12-2-6-Méditation sur Sainte Agnès
Agnès
n'était qu'une toute petite jeune fille, une petite vierge, petite fille à peine
sortie de l’enfance mais qui sut pourtant, malgré son jeune âge et son
inexpérience, affronter courageusement le martyre pour conserver la virginité
qu’elle avait déjà vouée à Jésus, Celui qui devait rester son unique Époux.
Agnès, était une petite femme volontaire dans un monde où la femme n’avait que
le droit d’obéir. Agnès était une petite femme qui avait su trouver sa liberté,
grâce à l’amour qu’elle portait à Jésus. Voilà qui est extraordinaire: oui, le
véritable artisan de la libération de la femme, mais de la vraie libération de
la femme, celle qui lui rend toute sa dignité et non pas celle qui l’avilit et
dont on se gargarise de nos jours, le véritable artisan de la libération de la
femme, c’est Jésus, et Jésus seulement.
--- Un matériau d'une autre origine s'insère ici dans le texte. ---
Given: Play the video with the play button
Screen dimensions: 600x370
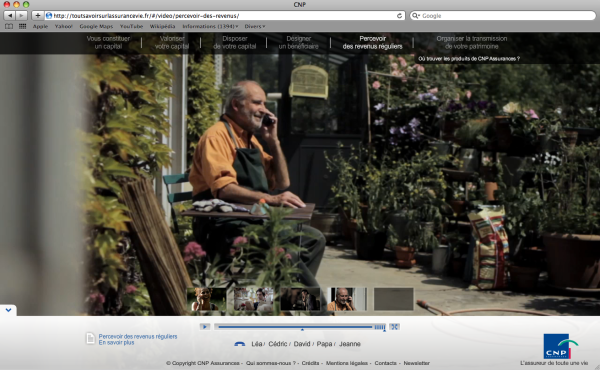Looking at the screenshot, I should coord(205,327).
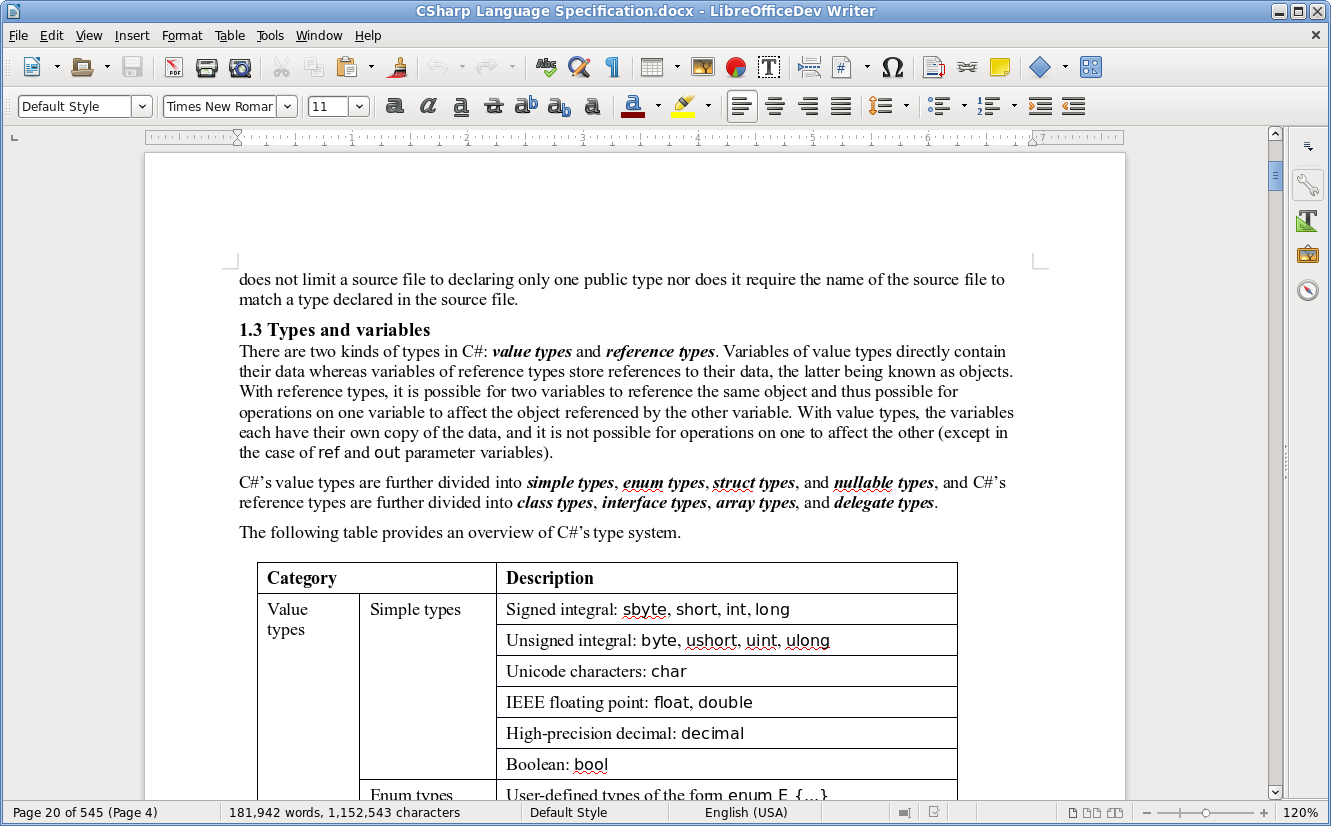Open the Table menu
The image size is (1331, 826).
click(229, 35)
Agnès est une preuve éclatante de cette
libération de la femme, rendue libre jusqu’au martyre.
Une
autre chose attire notre attention chez Agnès: le jour de sa fête se situe
exactement au milieu, ou plutôt au sommet, de la Semaine pour l’Unité des
Chrétiens. Agnès trop jeune encore pour avoir pu, pendant da courte vie,
susciter des polémiques, donc des causes de rupture, Agnès dont le courage et la
vertu ont toujours été reconnus dans l’intégralité de l’Empire romain non encore
disloqué, et qui intégrait donc encore en son sein les peuples d’Orient et
d’Occident, Agnès fut le petit agneau immolé par amour du Grand Agneau, immolé
Lui aussi.
Jésus
réalise vraiment des merveilles dans les âmes de ceux qu'Il aime, de ceux qu'Il
choisit, de ceux qui sont sa couronne et sa joie, de ceux qui sont ses élus. Il
y a les géants de la sainteté, ceux qui semblent avoir été préparés dès le
berceau ou dès leur prime jeunesse: nous pensons en particulier à Padre Pio, à
Saint Jean l’Évangéliste ou au Curé d’Ars, ou encore à Sainte Marguerite-Marie
et à tant d’autres. Il y a ceux et celles qui donnèrent leur vie très jeunes,
dans un élan irrésistible de générosité, comme sainte Agnès ou Thérèse de
Lisieux, par exemple. Il y a aussi ces géants de la sainteté qui durent
apprendre durement les exigences de la sainteté avant le sacrifice suprême, tels
les apôtres, ou saint François, saint Bernard, Jean de la Croix, pour ne citer
qu’eux.
Il y a
aussi ceux que Dieu laisse plus longtemps sur cette terre pour qu’ils apprennent
lentement l’Amour que Dieu leur destine, pour qu'ils soient des modèles pour
leurs frères, comme tant de fondateurs d’ordres religieux dont la vie fut une
abnégation constante. Et il y a aussi ceux dont la destinée fut totalement hors
normes, comme Monsieur Vincent, Anne-Catherine Émmerick et plus près de nous,
Marthe Robin.
Il y a
aussi tous les anonymes que nous ne connaîtrons qu’au ciel, mais qui surent
aimer sans bruit, sans rien d’extraordinaire, et que Jésus aimait déjà tellement
quand ils étaient sur terre.
Enfin il
y a les saints qui furent d’abord des boîteux du cœur ou de l’âme, des gens très
ordinaires, souvent des pécheurs, des gens qui cherchaient Dieu sans le savoir,
des gens sans grande vertu, mais dont le Seigneur a voulu avoir besoin, un jour.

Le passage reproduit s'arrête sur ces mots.